In totaal heeft Ammonius zes brieven aan Erasmus geschreven. Eramsus schreef er aan Ammonius minstens vier, waarvan slechts twee zijn bewaard. Op zijn eerste brief heeft Ammonius nooit een antwoord ontvangen. Na vier jaar deed hij opnieuw een poging om met Erasmus in briefwisseling te treden. Ditmaal had hij meer succes.


1524.VII.04 (Sint-Martens-Bos)
Deze brief is een uiting van diepe erkentelijkheid jegens Erasmus die door zijn werken in een niet aflatende ijver de belangen van de christelijke wereld verdedigt. In een tamelijk lange inleiding verdedigt hij het recht van de monniken om te corresponderen. Hij suggereert aan zijn bestemmeling een of ander werk van Joannes Chrysostomus1 te willen uitgeven.

edities [Allen 1924]dl. 5, 487-491 (nr. 1463)2
vertalingen [Gerlo 1976]dl. 5, 613-618 (nr. 1463)3 — Zie bijlage.
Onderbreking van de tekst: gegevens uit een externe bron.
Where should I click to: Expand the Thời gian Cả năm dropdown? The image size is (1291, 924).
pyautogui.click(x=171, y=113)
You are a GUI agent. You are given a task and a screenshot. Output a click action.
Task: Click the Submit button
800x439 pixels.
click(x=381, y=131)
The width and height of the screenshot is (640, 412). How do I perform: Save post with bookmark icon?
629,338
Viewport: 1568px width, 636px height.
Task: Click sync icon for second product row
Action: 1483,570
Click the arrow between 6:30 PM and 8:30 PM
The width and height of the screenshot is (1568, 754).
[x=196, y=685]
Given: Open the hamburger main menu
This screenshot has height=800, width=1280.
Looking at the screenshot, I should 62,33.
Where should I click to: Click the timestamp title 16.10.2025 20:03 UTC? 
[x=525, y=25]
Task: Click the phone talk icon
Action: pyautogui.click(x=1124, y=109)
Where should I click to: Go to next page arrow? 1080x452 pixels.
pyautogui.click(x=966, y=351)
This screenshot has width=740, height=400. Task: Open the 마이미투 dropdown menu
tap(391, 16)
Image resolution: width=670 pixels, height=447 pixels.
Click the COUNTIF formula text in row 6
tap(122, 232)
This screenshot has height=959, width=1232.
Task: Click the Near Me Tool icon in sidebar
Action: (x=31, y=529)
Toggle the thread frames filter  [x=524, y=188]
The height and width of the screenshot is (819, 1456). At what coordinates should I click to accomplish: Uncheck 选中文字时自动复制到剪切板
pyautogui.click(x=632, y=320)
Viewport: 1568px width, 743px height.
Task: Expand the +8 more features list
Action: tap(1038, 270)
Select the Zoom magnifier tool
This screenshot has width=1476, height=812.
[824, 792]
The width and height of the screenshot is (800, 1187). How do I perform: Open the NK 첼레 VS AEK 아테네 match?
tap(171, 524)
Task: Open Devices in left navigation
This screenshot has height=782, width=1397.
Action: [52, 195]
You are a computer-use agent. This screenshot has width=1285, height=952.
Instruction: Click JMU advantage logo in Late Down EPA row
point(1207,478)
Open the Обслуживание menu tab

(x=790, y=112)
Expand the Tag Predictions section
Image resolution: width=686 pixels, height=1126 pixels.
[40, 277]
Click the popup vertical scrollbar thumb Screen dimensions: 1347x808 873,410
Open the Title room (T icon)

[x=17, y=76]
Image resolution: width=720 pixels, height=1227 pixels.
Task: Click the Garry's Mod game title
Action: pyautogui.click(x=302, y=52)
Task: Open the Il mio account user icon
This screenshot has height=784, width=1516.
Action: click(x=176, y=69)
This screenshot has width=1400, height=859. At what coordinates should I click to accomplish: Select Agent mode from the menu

1528.VII.31 (Sint-Martens-Bos)
De vorige brief, waarin Ammonius op bescheiden wijze heeft getracht een briefwisseling met Erasmus te beginnen, werd nooit beantwoord. Na vier jaar probeert hij het opnieuw. Hij schrijft een brief afwisselend in het Latijn en het Grieks. Hij schildert een streng portret af van zijn ordegenoot Pierre Cousturier (Petrus Sutor, † 1537)4 die uit onwetendheid Erasmus aanvalt, en vestigt de aandacht op de misinterpretatie van Joannes Chrysostomus door Joannes Oecolampadius († 1531).5 Zelf stelt hij met enige schroom enkele correcties voor bij een nieuwe heruitgave van de heilige Hieronymus.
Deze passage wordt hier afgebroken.